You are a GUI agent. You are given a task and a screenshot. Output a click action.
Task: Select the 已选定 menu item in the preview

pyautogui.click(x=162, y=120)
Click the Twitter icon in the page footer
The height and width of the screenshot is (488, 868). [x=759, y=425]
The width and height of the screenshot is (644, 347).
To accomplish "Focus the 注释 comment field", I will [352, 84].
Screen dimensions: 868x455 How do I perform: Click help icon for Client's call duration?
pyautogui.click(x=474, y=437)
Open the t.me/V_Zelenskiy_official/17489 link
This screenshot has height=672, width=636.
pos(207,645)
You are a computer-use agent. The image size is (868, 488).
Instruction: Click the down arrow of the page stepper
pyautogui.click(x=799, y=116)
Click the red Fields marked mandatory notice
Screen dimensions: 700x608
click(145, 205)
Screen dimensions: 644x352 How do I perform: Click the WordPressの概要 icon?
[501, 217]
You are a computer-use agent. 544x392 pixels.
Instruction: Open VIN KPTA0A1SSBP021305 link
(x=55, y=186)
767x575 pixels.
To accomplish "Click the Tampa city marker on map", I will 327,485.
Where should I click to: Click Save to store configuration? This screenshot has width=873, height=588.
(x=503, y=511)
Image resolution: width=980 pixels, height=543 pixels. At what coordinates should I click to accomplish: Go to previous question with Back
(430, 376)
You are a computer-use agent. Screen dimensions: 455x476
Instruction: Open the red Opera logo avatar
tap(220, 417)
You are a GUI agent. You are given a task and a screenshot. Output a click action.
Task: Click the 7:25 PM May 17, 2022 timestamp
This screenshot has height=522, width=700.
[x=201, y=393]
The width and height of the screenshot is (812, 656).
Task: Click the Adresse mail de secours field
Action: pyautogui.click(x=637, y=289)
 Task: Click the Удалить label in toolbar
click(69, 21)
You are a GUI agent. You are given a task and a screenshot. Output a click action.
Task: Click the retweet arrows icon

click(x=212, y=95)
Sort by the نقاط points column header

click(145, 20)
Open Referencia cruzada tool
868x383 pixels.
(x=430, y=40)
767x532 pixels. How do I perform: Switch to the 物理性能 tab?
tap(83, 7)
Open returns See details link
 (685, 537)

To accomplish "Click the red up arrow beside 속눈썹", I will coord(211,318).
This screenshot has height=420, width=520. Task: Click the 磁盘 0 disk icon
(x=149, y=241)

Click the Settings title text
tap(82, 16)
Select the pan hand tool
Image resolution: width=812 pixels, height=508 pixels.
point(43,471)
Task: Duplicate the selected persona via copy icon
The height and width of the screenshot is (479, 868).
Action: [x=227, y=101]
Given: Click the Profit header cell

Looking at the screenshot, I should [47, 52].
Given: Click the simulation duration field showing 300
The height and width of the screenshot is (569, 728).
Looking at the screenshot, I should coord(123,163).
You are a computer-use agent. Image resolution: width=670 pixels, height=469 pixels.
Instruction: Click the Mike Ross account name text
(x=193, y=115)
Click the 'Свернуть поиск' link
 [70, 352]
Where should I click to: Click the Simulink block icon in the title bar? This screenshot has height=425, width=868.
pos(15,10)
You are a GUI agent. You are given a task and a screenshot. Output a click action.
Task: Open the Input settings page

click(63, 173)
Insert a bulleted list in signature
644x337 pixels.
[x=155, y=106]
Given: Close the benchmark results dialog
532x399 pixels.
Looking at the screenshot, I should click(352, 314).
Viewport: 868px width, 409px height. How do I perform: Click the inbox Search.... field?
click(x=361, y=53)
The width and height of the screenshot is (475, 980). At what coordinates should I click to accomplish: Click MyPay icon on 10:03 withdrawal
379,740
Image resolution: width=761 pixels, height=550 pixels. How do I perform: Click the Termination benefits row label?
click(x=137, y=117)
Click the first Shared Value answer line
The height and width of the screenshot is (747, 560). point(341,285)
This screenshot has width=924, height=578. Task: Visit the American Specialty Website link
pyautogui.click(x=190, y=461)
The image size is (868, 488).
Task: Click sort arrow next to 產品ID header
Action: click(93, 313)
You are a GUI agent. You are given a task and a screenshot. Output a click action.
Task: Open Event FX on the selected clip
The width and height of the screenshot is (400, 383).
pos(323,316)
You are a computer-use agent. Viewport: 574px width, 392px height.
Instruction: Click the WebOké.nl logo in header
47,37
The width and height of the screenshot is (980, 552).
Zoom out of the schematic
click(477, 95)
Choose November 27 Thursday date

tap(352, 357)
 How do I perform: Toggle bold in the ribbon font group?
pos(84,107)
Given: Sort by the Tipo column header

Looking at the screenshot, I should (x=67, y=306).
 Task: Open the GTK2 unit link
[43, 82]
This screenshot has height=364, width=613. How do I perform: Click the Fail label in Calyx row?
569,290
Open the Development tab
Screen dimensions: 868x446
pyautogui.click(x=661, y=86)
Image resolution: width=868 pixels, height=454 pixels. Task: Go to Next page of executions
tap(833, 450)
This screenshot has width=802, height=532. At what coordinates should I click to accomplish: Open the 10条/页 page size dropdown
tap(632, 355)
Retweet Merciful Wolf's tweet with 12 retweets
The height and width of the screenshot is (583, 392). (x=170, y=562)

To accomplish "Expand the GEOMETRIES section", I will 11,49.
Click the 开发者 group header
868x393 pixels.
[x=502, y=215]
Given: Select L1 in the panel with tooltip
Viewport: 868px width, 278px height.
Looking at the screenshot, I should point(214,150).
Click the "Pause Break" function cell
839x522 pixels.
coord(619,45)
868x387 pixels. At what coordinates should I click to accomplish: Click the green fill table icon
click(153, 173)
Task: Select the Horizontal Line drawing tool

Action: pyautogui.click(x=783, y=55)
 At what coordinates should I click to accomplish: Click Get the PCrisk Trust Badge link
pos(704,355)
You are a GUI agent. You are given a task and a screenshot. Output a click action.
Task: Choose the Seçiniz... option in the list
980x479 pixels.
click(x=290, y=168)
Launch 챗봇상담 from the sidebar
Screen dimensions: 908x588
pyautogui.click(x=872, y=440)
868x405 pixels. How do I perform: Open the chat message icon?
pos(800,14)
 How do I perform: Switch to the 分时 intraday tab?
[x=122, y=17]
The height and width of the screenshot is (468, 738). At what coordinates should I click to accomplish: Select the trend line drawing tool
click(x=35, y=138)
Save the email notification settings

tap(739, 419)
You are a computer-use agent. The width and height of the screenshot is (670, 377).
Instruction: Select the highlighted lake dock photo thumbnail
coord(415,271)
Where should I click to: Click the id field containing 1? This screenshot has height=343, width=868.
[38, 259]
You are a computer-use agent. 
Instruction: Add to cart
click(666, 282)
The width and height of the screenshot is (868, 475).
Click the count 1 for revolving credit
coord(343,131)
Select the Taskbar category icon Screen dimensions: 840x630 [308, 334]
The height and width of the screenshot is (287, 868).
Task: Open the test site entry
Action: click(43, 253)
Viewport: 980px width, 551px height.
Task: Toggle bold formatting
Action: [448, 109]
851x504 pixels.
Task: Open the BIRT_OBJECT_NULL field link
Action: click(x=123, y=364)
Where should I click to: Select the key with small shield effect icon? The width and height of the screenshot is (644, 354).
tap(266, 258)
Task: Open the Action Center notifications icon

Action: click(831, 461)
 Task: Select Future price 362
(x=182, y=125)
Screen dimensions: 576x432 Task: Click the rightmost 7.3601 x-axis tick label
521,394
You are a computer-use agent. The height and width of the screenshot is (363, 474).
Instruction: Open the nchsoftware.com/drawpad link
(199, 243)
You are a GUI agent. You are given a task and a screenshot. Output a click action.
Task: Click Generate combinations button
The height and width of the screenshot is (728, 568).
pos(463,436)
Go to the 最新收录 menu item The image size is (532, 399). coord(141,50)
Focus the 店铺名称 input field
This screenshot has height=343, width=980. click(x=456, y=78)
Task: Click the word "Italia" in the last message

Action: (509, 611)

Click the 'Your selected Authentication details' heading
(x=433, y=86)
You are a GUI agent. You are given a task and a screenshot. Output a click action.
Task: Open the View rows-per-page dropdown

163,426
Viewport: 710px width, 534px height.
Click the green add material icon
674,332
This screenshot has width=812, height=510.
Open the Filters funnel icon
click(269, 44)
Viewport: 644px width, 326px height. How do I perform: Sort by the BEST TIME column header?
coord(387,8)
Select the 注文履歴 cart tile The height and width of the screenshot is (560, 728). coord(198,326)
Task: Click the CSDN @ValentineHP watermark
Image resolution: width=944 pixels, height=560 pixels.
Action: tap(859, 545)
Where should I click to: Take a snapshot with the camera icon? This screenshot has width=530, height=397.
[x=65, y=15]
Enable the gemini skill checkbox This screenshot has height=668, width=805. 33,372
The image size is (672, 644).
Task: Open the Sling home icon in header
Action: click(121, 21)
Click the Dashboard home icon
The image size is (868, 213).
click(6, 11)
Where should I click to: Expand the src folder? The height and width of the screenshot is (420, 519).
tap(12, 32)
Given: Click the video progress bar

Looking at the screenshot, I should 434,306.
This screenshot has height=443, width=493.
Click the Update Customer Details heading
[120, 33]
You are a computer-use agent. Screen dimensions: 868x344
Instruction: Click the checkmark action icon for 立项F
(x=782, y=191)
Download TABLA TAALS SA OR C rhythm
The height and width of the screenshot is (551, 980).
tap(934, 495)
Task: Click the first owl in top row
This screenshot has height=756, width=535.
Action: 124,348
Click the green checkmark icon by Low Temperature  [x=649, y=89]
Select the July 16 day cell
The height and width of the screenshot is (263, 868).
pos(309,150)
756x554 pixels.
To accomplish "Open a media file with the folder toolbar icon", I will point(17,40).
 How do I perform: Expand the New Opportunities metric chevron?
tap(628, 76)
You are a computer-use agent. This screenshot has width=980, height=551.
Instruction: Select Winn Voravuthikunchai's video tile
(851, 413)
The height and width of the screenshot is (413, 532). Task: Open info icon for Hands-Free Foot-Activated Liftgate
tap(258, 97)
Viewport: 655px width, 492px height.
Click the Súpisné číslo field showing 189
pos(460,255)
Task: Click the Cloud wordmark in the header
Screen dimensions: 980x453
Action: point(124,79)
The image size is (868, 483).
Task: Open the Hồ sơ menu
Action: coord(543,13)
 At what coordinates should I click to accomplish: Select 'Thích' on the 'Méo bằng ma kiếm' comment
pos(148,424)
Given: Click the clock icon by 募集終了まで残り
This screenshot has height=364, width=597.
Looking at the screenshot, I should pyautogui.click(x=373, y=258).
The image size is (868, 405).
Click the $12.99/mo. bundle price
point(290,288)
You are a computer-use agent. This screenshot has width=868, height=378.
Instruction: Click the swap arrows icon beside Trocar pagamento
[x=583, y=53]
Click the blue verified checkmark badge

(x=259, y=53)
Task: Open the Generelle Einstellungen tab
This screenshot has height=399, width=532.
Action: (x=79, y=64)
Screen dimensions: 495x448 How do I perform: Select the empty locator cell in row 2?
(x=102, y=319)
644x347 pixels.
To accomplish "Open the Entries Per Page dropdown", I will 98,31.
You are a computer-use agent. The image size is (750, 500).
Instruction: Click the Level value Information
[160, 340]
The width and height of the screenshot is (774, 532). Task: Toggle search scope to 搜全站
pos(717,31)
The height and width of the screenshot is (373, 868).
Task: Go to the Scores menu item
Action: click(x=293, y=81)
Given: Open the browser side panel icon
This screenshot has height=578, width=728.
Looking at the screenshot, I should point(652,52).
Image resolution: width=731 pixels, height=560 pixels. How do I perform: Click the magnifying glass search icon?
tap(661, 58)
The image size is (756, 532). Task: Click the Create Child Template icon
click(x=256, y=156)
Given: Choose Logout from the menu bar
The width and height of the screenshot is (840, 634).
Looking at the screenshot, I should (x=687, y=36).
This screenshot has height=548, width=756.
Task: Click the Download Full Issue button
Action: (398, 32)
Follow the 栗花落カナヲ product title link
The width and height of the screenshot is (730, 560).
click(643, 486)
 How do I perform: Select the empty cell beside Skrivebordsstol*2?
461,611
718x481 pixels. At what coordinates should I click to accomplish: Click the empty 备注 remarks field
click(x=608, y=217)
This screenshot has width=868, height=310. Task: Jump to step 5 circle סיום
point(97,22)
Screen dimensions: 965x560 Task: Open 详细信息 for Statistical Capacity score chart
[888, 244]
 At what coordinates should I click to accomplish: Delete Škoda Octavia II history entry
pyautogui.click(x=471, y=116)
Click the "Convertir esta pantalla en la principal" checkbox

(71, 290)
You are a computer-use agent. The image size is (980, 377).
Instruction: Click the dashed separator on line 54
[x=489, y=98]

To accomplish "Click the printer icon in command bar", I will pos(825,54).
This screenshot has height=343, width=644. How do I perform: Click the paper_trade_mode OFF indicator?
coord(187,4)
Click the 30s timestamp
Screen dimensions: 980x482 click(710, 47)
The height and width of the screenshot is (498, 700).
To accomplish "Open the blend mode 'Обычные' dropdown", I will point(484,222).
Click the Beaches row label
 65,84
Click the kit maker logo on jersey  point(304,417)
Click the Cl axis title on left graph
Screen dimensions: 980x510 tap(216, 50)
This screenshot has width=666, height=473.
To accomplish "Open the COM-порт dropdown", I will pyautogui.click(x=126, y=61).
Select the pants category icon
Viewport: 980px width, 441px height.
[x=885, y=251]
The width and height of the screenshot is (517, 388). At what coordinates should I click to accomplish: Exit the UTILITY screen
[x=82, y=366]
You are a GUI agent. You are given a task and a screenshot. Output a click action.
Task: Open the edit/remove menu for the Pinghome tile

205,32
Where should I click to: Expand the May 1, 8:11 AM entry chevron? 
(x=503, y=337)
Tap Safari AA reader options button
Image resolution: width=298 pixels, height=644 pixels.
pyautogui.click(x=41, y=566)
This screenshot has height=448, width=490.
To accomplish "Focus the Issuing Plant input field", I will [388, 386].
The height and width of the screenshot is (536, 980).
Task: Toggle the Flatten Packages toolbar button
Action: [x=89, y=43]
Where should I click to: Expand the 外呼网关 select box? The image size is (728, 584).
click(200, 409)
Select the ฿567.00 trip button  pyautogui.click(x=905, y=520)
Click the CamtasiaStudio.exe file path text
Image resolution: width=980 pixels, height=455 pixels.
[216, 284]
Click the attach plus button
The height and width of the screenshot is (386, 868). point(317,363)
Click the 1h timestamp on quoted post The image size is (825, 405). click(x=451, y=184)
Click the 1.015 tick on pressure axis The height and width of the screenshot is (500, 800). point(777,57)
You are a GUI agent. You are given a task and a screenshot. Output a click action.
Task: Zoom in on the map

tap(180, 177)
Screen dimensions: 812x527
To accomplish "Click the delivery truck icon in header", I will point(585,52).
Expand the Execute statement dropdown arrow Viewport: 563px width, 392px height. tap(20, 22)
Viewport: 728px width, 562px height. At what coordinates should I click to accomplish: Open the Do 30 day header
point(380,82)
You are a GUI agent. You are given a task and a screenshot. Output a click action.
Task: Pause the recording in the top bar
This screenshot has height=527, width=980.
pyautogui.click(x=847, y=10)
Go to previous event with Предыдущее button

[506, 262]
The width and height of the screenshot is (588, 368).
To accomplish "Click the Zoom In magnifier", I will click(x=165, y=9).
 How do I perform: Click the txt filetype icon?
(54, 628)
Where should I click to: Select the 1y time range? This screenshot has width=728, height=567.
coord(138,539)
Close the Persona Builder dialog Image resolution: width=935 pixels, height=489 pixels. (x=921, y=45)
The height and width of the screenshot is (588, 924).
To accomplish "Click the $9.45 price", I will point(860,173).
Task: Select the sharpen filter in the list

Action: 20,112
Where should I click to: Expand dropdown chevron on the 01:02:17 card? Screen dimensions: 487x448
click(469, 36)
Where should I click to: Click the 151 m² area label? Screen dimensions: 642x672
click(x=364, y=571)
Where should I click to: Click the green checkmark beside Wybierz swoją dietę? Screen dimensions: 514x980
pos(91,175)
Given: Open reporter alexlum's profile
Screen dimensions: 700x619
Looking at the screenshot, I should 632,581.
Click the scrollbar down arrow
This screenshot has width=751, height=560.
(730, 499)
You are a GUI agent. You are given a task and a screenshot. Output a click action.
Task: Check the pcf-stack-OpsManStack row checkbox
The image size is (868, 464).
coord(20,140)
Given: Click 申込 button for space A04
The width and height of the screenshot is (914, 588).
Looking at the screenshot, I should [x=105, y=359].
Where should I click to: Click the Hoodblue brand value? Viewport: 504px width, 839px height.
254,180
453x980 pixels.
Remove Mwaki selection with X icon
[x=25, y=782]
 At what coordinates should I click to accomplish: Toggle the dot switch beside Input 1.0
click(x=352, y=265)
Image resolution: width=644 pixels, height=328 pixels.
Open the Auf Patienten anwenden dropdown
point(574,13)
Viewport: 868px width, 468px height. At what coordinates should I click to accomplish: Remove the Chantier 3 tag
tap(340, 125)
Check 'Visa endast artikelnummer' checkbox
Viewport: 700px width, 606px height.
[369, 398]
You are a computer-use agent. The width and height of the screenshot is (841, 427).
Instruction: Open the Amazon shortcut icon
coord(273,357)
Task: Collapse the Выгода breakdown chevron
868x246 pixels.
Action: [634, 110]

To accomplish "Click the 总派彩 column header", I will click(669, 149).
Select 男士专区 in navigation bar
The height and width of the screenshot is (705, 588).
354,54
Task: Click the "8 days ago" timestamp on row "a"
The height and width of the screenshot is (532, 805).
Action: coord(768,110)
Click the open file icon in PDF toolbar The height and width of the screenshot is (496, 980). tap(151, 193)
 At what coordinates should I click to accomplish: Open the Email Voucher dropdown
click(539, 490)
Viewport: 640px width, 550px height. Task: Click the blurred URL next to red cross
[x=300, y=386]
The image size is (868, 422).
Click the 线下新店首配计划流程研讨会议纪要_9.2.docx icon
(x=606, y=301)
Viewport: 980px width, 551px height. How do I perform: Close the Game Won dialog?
----
Required work: Please count the lines above containing "dialog"; number only.

Result of the task: 3